◆ Action item
Print, exactly as written, the line in the entries below that contains "Open Справка help in the sidebar" and every line after it up to and including the last. Omit pictures.

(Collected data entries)

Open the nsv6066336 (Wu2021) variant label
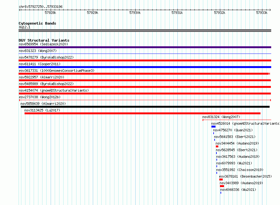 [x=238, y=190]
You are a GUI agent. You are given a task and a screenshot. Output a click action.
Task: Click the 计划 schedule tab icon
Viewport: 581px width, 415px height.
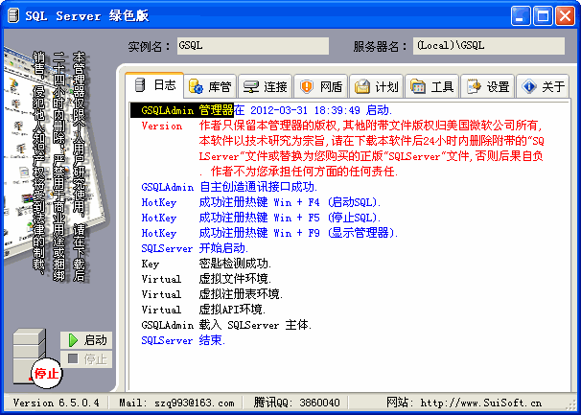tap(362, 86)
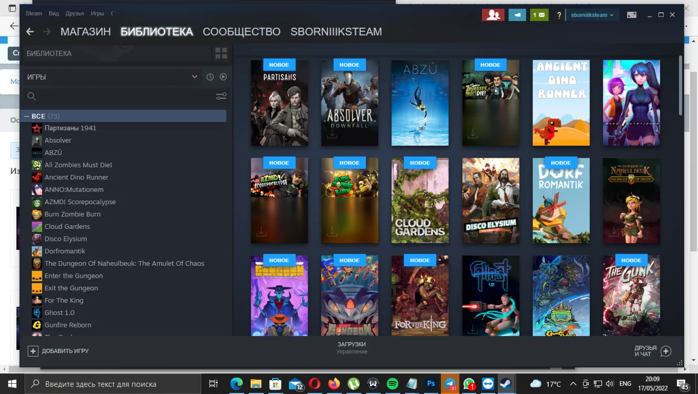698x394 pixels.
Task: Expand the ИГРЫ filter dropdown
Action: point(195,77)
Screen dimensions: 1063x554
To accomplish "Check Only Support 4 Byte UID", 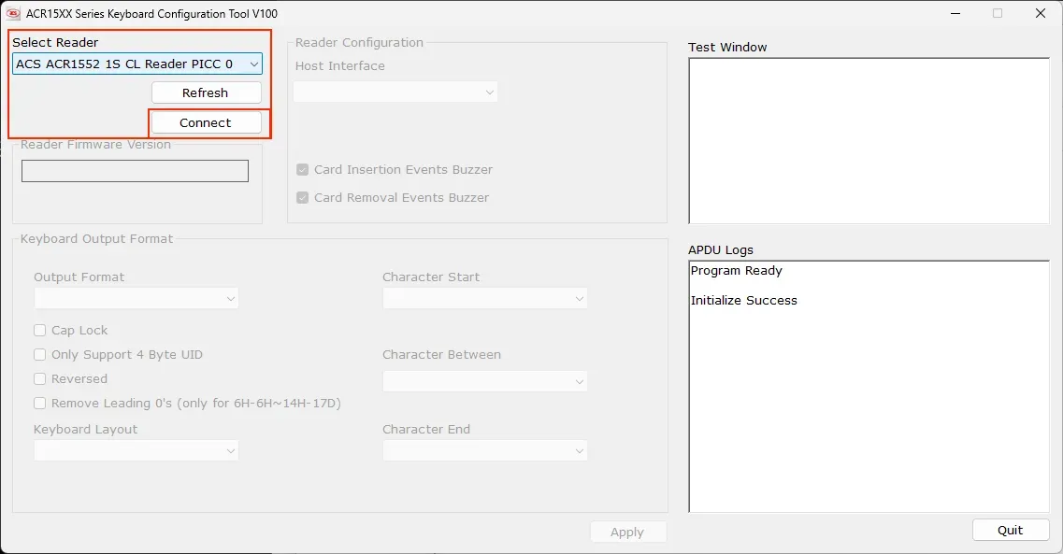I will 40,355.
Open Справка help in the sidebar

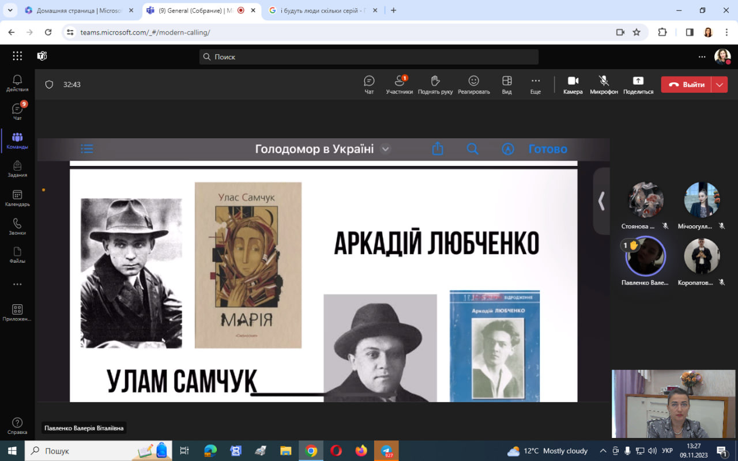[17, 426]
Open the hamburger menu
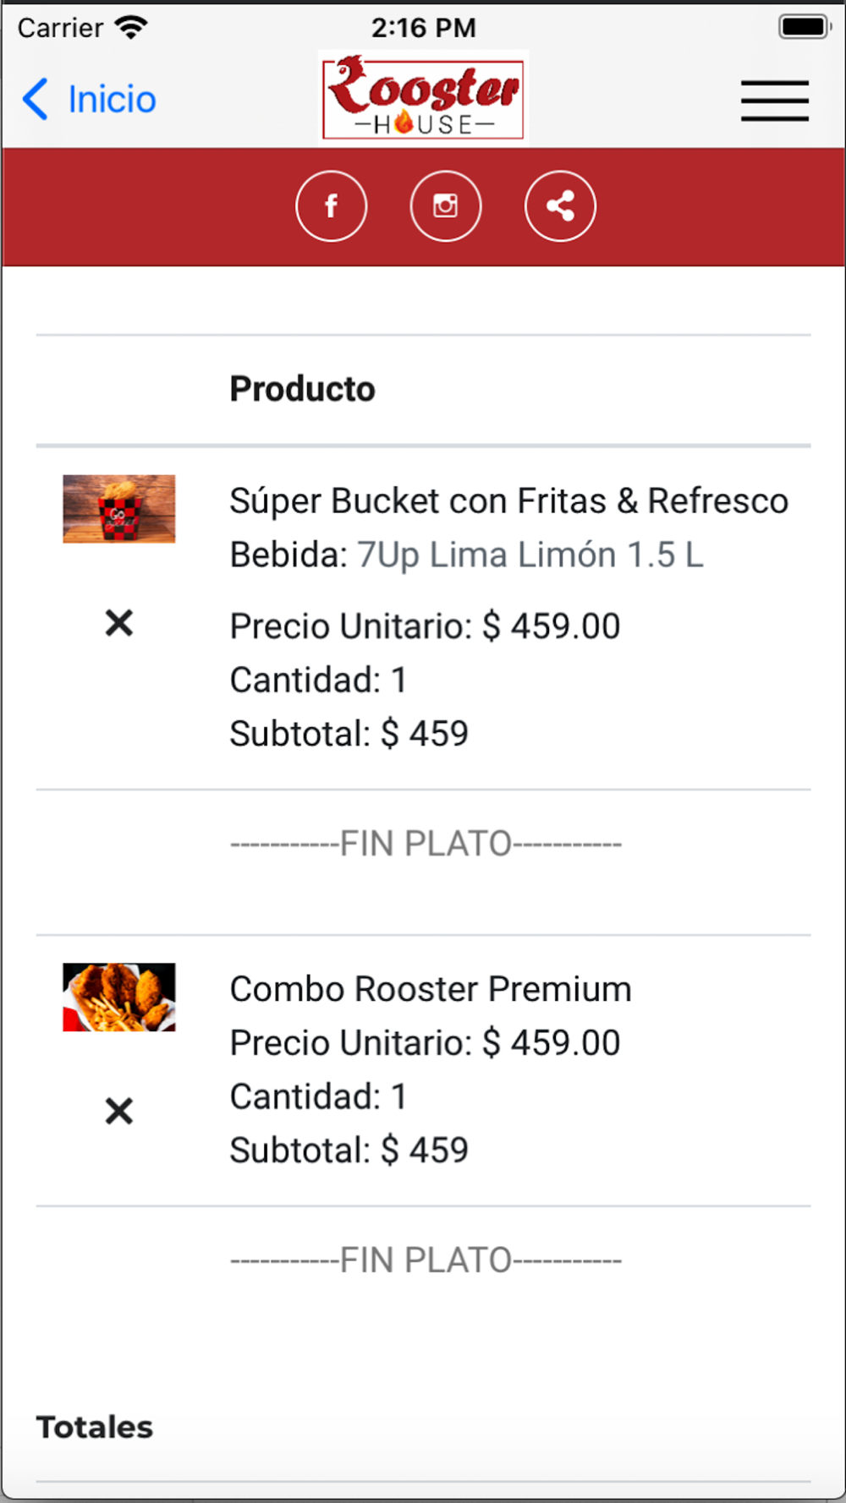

◆ Your response
Open Справка help in the sidebar

[17, 426]
Open the hamburger menu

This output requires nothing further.